▶ **Exercise**: Reproduce all of the material below, swapping each "To accomplish" for "To complete" and leaving everything else as is.

============================================================

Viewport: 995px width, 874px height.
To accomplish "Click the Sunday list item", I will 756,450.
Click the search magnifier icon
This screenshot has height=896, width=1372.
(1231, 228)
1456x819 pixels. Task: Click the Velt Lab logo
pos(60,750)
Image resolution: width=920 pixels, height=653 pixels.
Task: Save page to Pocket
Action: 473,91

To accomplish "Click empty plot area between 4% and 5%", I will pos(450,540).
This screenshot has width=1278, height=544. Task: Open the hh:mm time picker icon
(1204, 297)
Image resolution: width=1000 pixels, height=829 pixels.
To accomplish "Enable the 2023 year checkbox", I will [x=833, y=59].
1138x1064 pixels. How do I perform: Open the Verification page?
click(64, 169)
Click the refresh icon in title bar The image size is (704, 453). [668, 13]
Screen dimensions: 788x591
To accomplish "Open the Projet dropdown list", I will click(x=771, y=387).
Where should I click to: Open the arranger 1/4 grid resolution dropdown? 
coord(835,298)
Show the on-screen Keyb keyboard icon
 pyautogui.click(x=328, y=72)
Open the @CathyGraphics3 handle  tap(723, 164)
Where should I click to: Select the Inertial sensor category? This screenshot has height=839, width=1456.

============================================================

▶ **Result below**:
Viewport: 995px width, 874px height.
To complete "Click the Sunday list item", I will 756,450.
Click the search magnifier icon
This screenshot has height=896, width=1372.
(1231, 228)
1456x819 pixels. Task: Click the Velt Lab logo
pos(60,750)
Image resolution: width=920 pixels, height=653 pixels.
Task: Save page to Pocket
Action: 473,91

To complete "Click empty plot area between 4% and 5%", I will pos(450,540).
This screenshot has width=1278, height=544. Task: Open the hh:mm time picker icon
(1204, 297)
Image resolution: width=1000 pixels, height=829 pixels.
To complete "Enable the 2023 year checkbox", I will [x=833, y=59].
1138x1064 pixels. How do I perform: Open the Verification page?
click(64, 169)
Click the refresh icon in title bar The image size is (704, 453). [668, 13]
Screen dimensions: 788x591
To complete "Open the Projet dropdown list", I will click(x=771, y=387).
Where should I click to: Open the arranger 1/4 grid resolution dropdown? 
coord(835,298)
Show the on-screen Keyb keyboard icon
 pyautogui.click(x=328, y=72)
Open the @CathyGraphics3 handle  tap(723, 164)
Where should I click to: Select the Inertial sensor category? This screenshot has height=839, width=1456.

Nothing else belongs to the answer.